Are we really DOOMED to accept trigger warnings for Dad's Army on BBC Two?

 


My Dad, now aged 89, loves Dad's Army. It's been his favourite programme for nigh on 50 years. It's one of his few remaining connections to the BBC - though I lessened that further a few years ago by buying him a boxed DVD set of the complete series.

And the BBC's been putting it out for decades, even now, on Saturday nights on BBC Two, simply because people still enjoy watching it, what with it being funny and well acted and beautifully written and consummately crafted and much, much better than most of the BBC's present comedy output.  

BBC Two broadcast the classic 1971 film tonight, with all the original gang. It's not in Dad's boxed set. 

And guess how the BBC continuity announcer announced it?

She said:

Welcome to Saturday night.
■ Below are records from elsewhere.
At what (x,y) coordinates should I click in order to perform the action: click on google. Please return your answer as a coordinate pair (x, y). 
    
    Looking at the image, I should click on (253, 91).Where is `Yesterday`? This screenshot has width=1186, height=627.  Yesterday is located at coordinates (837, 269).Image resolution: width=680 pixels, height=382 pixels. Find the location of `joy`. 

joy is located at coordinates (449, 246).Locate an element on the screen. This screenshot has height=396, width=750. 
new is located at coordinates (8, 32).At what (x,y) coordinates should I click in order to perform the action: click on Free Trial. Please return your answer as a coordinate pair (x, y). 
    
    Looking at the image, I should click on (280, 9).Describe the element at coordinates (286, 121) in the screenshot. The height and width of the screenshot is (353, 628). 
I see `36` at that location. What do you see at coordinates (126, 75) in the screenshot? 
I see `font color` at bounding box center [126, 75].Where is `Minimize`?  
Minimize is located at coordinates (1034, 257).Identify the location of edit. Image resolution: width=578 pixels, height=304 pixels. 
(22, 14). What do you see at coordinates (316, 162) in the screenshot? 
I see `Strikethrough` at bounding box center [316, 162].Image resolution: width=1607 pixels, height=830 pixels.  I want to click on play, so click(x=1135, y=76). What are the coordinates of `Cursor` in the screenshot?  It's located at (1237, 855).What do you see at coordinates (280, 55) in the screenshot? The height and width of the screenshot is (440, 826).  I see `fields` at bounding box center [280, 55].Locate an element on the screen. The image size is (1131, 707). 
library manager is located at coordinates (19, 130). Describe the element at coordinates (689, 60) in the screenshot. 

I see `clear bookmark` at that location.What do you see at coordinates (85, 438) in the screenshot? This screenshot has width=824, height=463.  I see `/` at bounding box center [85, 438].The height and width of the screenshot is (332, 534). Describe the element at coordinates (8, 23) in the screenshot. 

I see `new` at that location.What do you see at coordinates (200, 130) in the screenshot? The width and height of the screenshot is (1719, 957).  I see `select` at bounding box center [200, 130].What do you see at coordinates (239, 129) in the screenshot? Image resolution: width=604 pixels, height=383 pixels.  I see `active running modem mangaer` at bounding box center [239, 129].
I'm with you live into the wee hours on BBC Two. Now, with discriminatory language that some might find offensive, times of peril bring great men to the fore...

Now, I don't think we should passively tolerate this kind of thing from the BBC. 

It is a highly conscious decision by the BBC to appease a small but very loud and absurdly influential minority of unreasonable people by placing such silly 'woke'-appeasing statements in front of classic BBC programmes that have been broadcast for decades and have offended next to no one. 

(Radio 4 Extra is full of such 'trigger warnings').

By doing so, the BBC has taken sides in a matter of passionate public controversy, and it's not an impartial decision. 

Such 'warnings' are daft and divisive, and the BBC should stop them. 

One for Tim Davie? Time, Tim, to show them the cold steel? They won't like it up 'em, but you might help to reconnect the BBC to its core public if you do.